Using the format of an illustrated story, 'envelop(e)' tells the story of how a misplaced envelope and love letter causes confusion between childhood friends who never really understood how much they meant to each other before.

===Warmth===
Warmth is a more serious love story on which Gallagher was working before Megatokyo, but it was pushed into the background when Megatokyo became popular. A few chapters of Warmth were released in the early issues of I.C. Entertainment's AmeriManga magazine. Gallagher has stated a number of times that he has not given up on the property, and will continue it in the future. Gallagher had released a sample (but this was later deleted), and many other drawings that include characters who will be featured in Warmth.

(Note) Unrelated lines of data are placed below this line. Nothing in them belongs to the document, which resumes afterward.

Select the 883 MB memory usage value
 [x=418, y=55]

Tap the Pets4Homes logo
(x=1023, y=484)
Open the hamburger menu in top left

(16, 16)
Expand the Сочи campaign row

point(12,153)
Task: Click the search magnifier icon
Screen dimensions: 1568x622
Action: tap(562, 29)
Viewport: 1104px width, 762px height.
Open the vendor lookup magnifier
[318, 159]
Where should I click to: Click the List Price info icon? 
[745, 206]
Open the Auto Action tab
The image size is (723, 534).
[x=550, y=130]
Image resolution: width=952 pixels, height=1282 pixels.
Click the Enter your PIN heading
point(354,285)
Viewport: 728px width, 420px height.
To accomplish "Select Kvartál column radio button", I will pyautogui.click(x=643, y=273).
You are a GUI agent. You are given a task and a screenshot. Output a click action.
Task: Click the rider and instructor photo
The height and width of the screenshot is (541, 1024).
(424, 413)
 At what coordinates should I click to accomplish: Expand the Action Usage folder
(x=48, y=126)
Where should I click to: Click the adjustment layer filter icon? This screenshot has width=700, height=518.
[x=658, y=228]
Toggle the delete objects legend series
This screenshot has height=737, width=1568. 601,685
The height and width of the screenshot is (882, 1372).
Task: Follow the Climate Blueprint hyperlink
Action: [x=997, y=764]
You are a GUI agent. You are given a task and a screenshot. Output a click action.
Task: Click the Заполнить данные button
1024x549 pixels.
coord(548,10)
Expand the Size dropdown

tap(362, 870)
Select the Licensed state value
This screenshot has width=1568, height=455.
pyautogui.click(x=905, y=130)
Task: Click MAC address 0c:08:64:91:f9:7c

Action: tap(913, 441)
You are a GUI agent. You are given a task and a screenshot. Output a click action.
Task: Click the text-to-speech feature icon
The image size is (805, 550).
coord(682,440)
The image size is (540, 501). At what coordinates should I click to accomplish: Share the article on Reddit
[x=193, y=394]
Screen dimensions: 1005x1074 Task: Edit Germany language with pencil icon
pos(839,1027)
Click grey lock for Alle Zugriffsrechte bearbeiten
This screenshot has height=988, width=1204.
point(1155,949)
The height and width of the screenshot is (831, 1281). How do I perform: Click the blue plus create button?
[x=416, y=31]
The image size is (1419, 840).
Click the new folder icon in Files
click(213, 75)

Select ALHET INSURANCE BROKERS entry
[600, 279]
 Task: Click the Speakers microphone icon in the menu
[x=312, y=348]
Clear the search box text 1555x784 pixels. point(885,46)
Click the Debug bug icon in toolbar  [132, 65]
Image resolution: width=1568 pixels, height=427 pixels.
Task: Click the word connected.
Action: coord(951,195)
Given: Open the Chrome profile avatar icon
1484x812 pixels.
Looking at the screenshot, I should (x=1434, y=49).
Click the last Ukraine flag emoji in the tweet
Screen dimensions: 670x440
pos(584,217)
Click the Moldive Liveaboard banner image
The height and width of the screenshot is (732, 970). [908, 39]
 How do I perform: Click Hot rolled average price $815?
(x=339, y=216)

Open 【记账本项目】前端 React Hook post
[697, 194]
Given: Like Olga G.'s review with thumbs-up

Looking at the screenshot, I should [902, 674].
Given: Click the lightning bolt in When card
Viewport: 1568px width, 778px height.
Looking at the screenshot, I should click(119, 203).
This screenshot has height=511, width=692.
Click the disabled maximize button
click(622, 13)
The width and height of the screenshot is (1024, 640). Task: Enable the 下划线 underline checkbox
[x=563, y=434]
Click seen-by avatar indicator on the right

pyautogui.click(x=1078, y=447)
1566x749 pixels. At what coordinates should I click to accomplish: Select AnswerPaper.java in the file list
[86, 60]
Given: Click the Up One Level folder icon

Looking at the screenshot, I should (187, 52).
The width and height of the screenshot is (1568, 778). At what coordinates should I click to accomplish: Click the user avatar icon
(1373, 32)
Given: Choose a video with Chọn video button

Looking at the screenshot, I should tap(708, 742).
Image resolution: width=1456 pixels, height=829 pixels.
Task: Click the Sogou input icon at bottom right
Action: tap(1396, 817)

The main characters of Warmth are called Tom Moore, Tobari Saeko, and Shizuhara Eimi. Both Saeko and Eimi have cameos in recent Megatokyo strips.

===Blurred===

Blurred was a semi-erotic experimental art website, created by Gallagher in 1998 using the pen name "blurri." Gallagher later took it offline for personal reasons, but a discussion on February 2, 2006 on 4chan started a coordinated attempt to discover the contents of this website. On June 8, 2006, Gallagher again allowed public access to the "blurred" site, and mentioned it in his newspost on Megatokyo, in order to end the controversy.

===Title TBA===
Fred Gallagher announced that, some time in 2007, megagear (the Megatokyo store) would release a mini doujinshi. Little to nothing was known about this project, but it was expected later in the year.
"We are looking forward to a great 2007. Megatokyo Volume 5 will be released in the Spring and we have lots of other new items planned including a skateboard deck, the first Megatokyo calendar, clocks, and a mini doujinshi for later in the year. "

It is possible that this is an endgames doujinshi.
"But maybe 2 regularly delivered comics with everything else you expect from these websites - rants, updates, etc - including some other projects like maybe 'warmth' getting off the ground (and that endgames doujin i want to do)... we'll see."

In 2009, he posted an endgames preview and called it a doujin.

In May 2011, it was announced that Endgames were being revamped in a light novel format, with a story written by webfiction author Thomas Knapp, with four light novels planned. A short story "Behind the Masque" was also announced, and released on Amazon's Kindle Store on June 10, 2011.

==Convention appearances==
Anime conventions in the United States Gallagher has appeared at include Otakon in 2001, 2002, 2003, and 2005, as well as A-Kon, Sakura-Con, Comic-Con International, and Anime Central. International convention appearances include Anime Expo Tokyo in 2004 and Ayacon in Northampton, UK in 2003.